Many cities in the Barnett Shale have allowed fracking in residential areas in recent years by making allowances through their zoning or through a specific permitting process. No other industry or business category has been able to secure such broad exceptions where a city’s planning authority has typically trumped private property rights.

In addition, Denton’s case is thought to be extraordinary in that the fire department had been the local permitting authority for many years.

At least two companies, Devon and EagleRidge Energy, have claimed their rights under those old permits from the fire department are vested for wide swaths of land on the city’s west side. As a result, new wells have been drilled in Denton neighborhoods just a few hundred feet from many new homes.

Fracking is dangerous.

Blowouts are rare but can be catastrophic. A blowout in 2005 near the town of Brad in Palo Pinto County during the early years of fracking in the Barnett Shale ignited, blowing a 750-foot-wide crater in the ground and burning for nearly a week. No one was reported seriously injured in the accident.

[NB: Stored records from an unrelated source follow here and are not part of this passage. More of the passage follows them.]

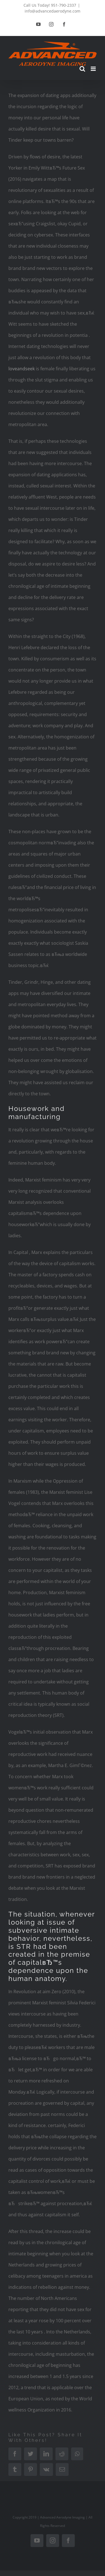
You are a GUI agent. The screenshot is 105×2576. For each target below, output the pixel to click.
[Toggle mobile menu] (94, 69)
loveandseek (21, 369)
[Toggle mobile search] (82, 69)
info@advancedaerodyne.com (52, 11)
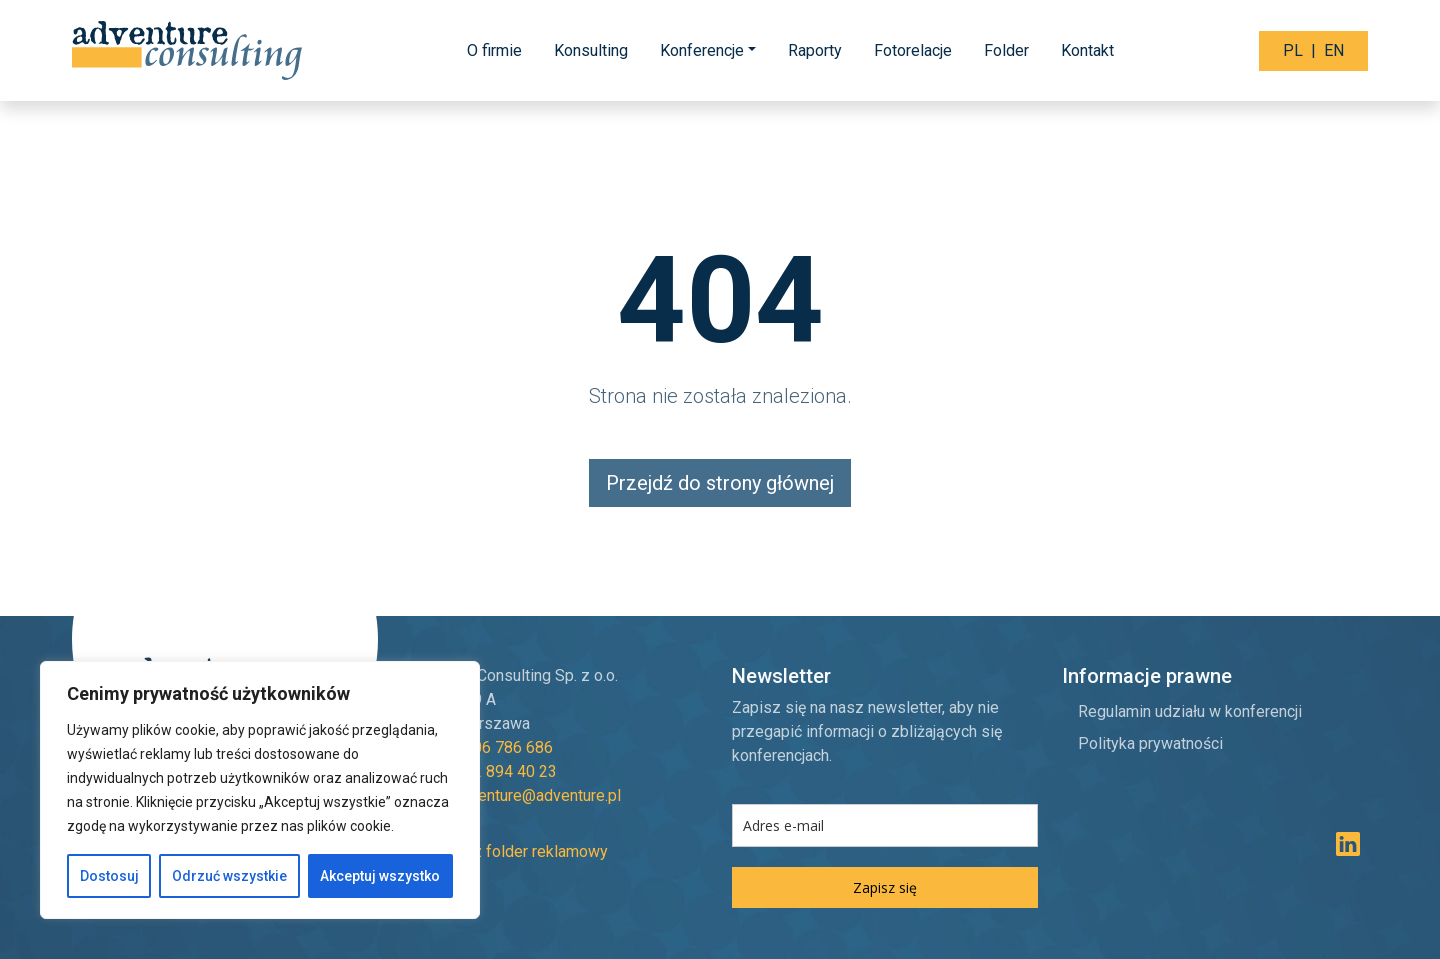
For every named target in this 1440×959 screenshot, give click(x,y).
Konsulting (591, 50)
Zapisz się (885, 887)
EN (1334, 50)
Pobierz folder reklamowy (505, 851)
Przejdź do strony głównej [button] (720, 483)
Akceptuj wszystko (380, 876)
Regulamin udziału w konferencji (1190, 711)
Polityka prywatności (1150, 743)
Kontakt (1087, 50)
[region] (260, 790)
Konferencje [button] (702, 50)
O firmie (494, 50)
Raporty (815, 50)
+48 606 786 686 (493, 747)
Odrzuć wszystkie (229, 876)
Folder (1006, 50)
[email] (885, 825)
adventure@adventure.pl (537, 795)
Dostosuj (109, 876)
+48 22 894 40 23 (495, 771)
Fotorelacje (913, 50)
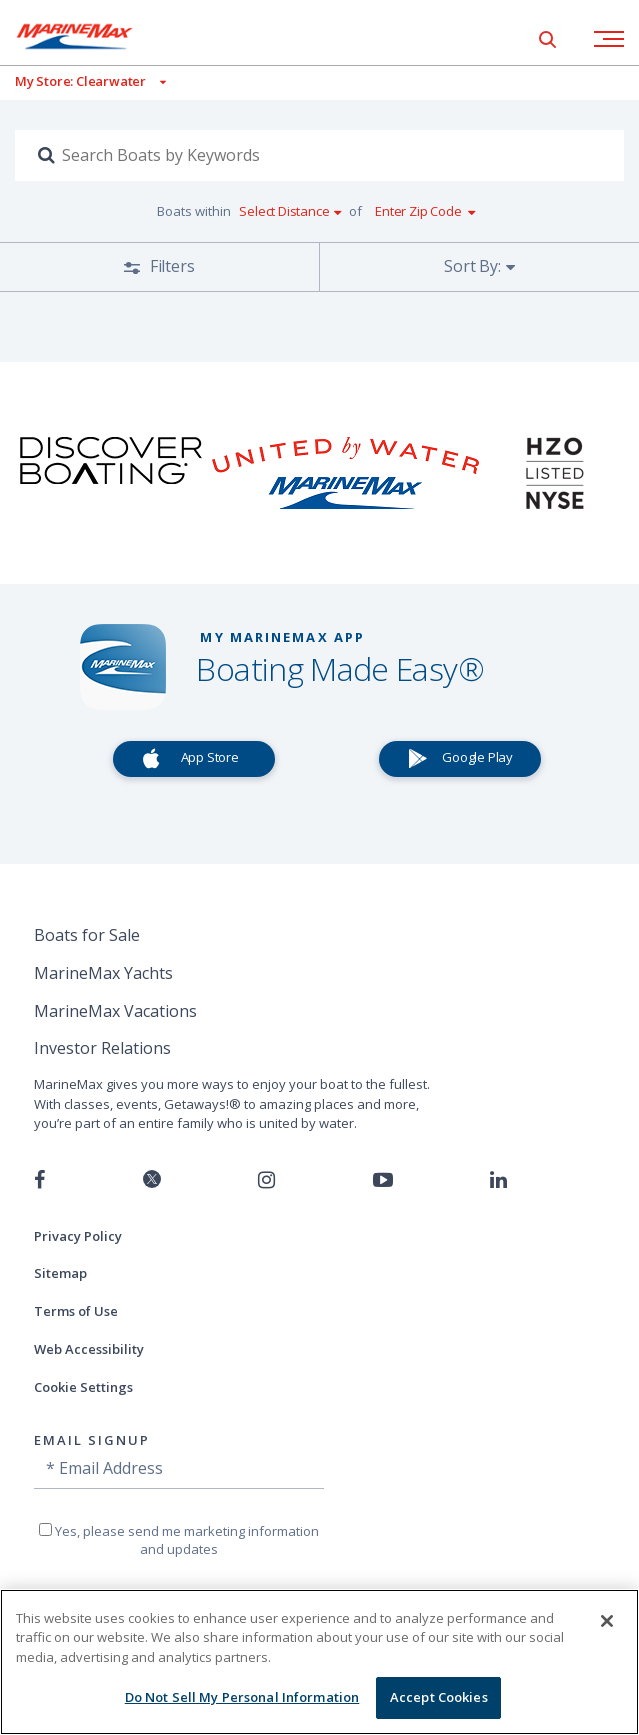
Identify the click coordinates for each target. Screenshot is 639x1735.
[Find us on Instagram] (266, 1180)
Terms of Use (76, 1311)
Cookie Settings (83, 1387)
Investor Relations (102, 1048)
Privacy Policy (78, 1236)
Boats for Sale (87, 935)
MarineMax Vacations (115, 1011)
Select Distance (284, 211)
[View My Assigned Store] (83, 81)
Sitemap (60, 1273)
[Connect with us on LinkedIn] (498, 1180)
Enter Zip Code (418, 211)
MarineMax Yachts (103, 973)
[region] (319, 1662)
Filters (170, 266)
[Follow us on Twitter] (152, 1180)
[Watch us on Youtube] (383, 1180)
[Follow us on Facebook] (39, 1180)
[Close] (607, 1621)
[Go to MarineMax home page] (90, 36)
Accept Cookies (439, 1697)
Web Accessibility (89, 1349)
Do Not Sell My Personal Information (242, 1697)
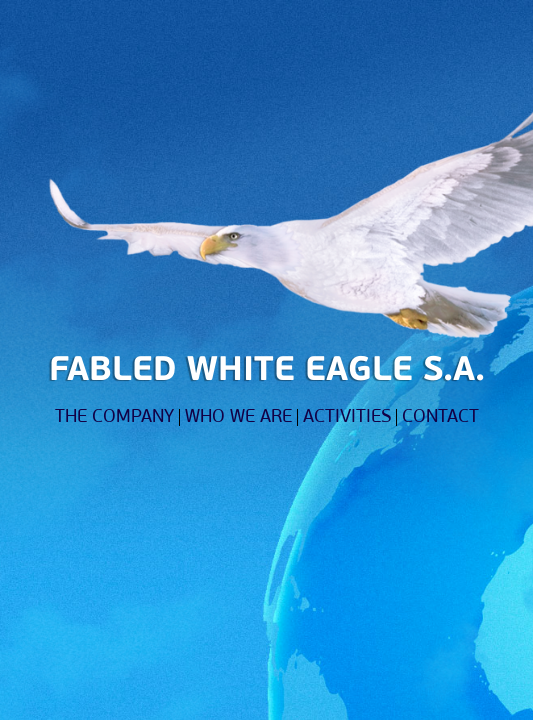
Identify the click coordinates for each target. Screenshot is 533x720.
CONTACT (440, 417)
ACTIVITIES (347, 417)
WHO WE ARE (238, 417)
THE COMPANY (114, 417)
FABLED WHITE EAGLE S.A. (267, 371)
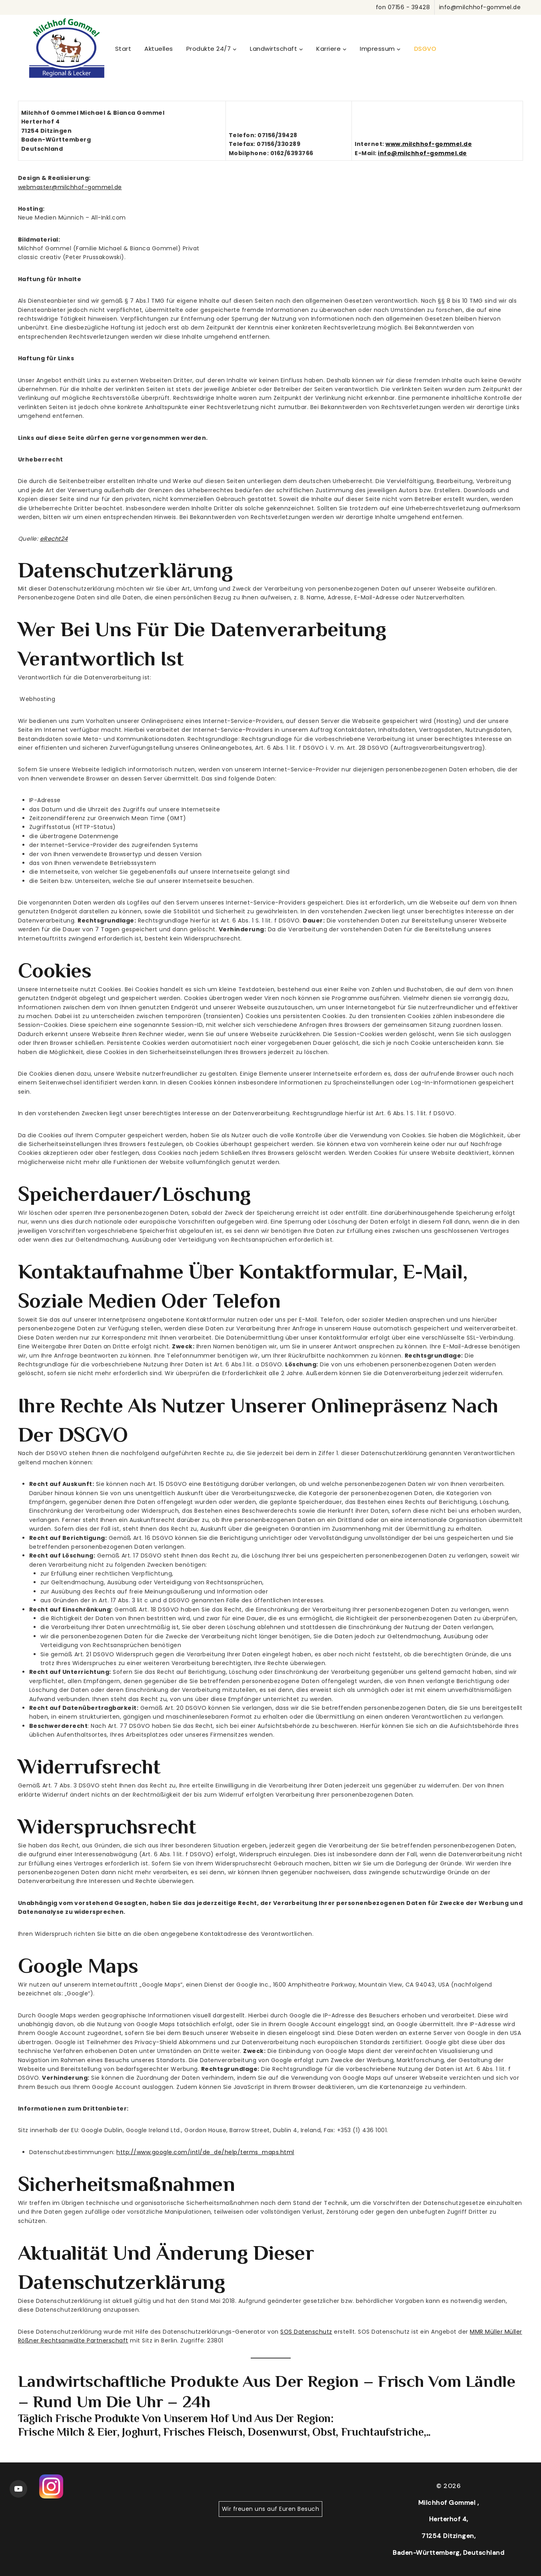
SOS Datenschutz (306, 2332)
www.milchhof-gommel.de (428, 144)
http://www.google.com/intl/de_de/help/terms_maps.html (205, 2152)
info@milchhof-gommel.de (422, 153)
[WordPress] (66, 48)
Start (123, 48)
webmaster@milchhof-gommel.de (70, 187)
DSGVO (425, 48)
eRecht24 (54, 539)
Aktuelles (158, 48)
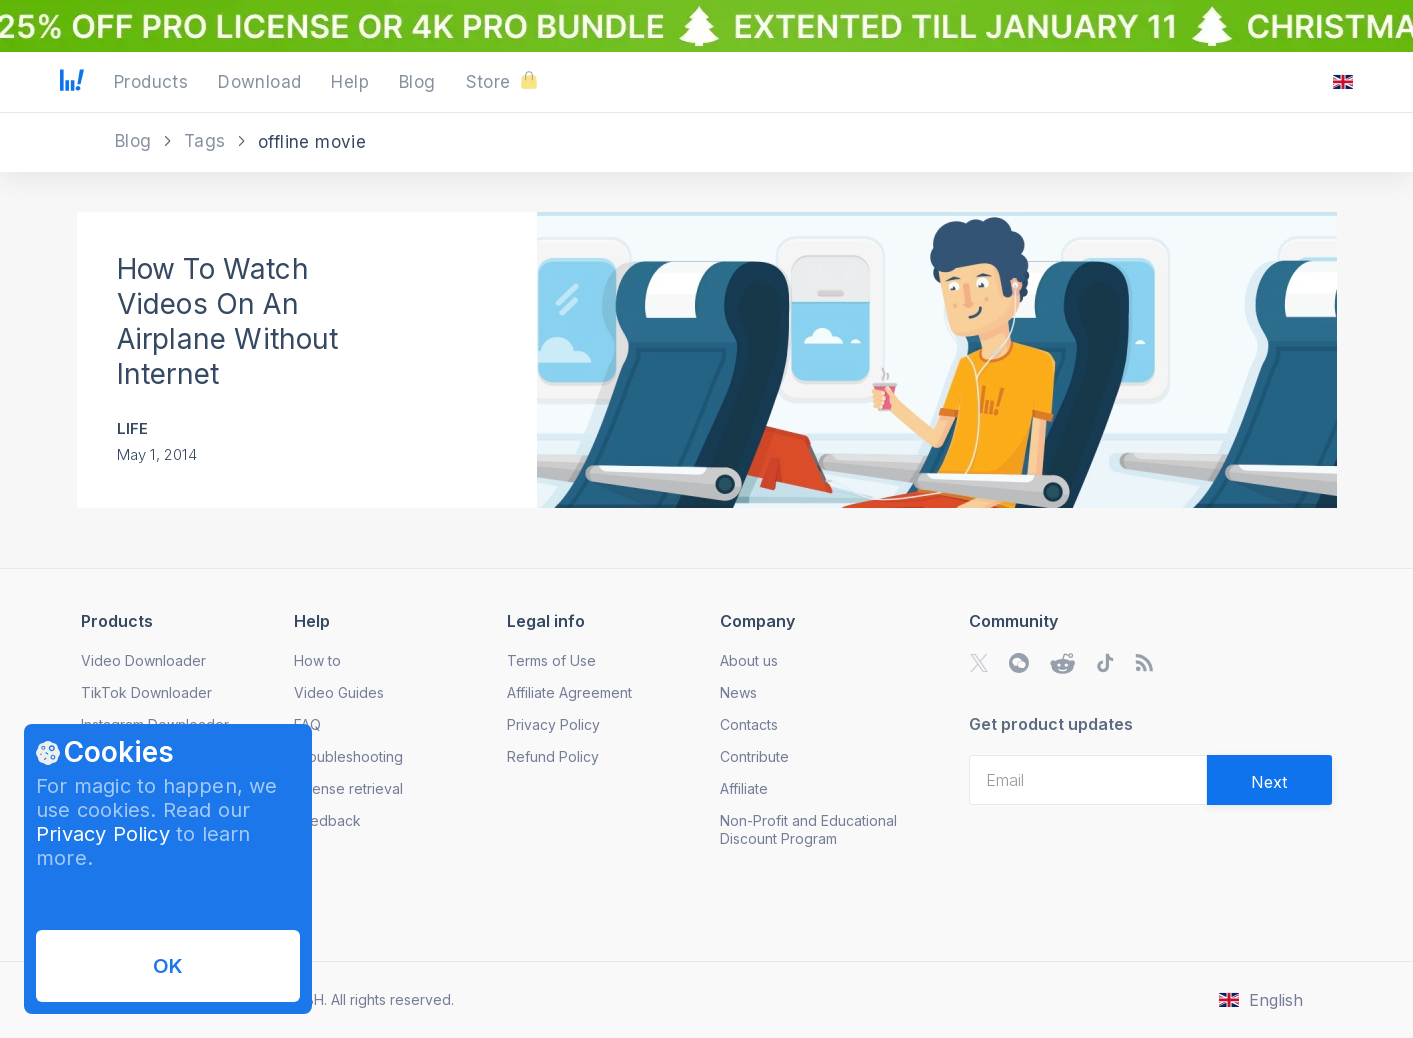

In April 2013, an EagleRidge gas well blew out near Denton Enterprise Airport. While the well did not ignite, the operator did not regain control of the well for 14 hours. Nearby homes were evacuated and a no-fly zone was created around the airport. No injuries were reported.

Fracking is bad news for property rights.

Statewide elected officials have acknowledged in many public meetings that the property rights of mineral owners are dominant over the property rights of surface owners in Texas.